Bari Weiss is turning the best TV news show ever into Trump’s personal fleshlight.
Jonathan V. Last
May 29
1. Corporate
This week a bunch of people you’ve likely never heard of were pushed out of 60 Minutes by Bari Weiss. Simultaneously, Weiss handed control of the program to someone else you’ve probably never heard of.
I know how boring that sounds, but it’s important. What is happening at 60 Minutes is a demonstration of how institutions fail in an age of autocracy. And it is an object lesson in the dangers corporate ownership poses to free media.
This is inside baseball. But you need to understand it. Let’s go.
60 Minutes is the crown jewel of American broadcast journalism. When journalism migrated from the page to the screen, it was mostly a bad thing for society. But 60 Minutes was the best-case scenario—an example of what serious investigative journalism could achieve in the TV format.
Part of the show’s success was economic. 60 Minutes didn’t just produce outstanding journalism—it made money. It proved that good journalism could succeed on TV and didn’t need to be regarded as a charity or a loss-leader. In 2024, just as a for-instance, 60 Minutes made $206 million in advertising.
Because of this industry-leading success, the show has always been allowed to run independently within the organization that is CBS News. 60 Minutes was its own beast, a state within a state. The show’s independence was such a big deal that when CBS corporate interfered with it in the 1990s, the whole world took notice and Michael Mann made a big-budget movie about the incident.

Given task> Please write out, word for word, the part of the 60 Minutes article that begins with the words containing "Jonathan V. Last" and ends with "it. Let’s go.". The material after this article isn't needed.

Source material>
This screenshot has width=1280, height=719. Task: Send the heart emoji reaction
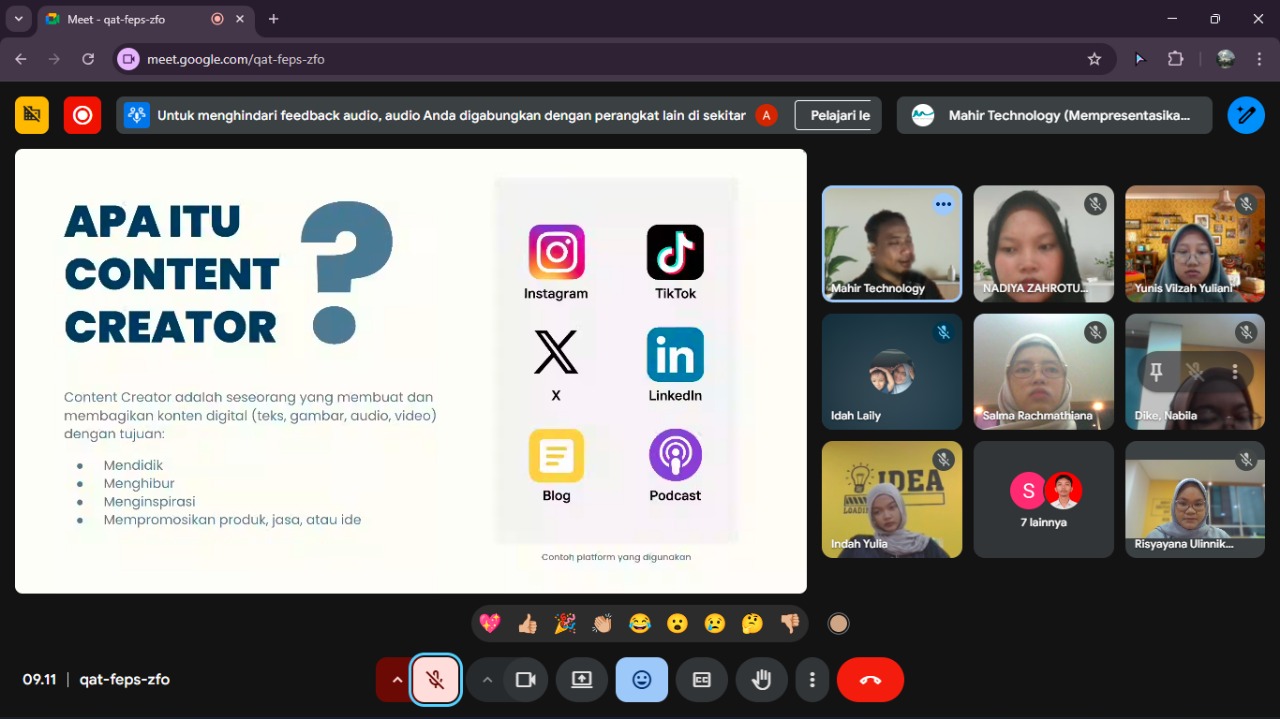tap(490, 624)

The answer>
Jonathan V. Last
May 29
1. Corporate
This week a bunch of people you’ve likely never heard of were pushed out of 60 Minutes by Bari Weiss. Simultaneously, Weiss handed control of the program to someone else you’ve probably never heard of.
I know how boring that sounds, but it’s important. What is happening at 60 Minutes is a demonstration of how institutions fail in an age of autocracy. And it is an object lesson in the dangers corporate ownership poses to free media.
This is inside baseball. But you need to understand it. Let’s go.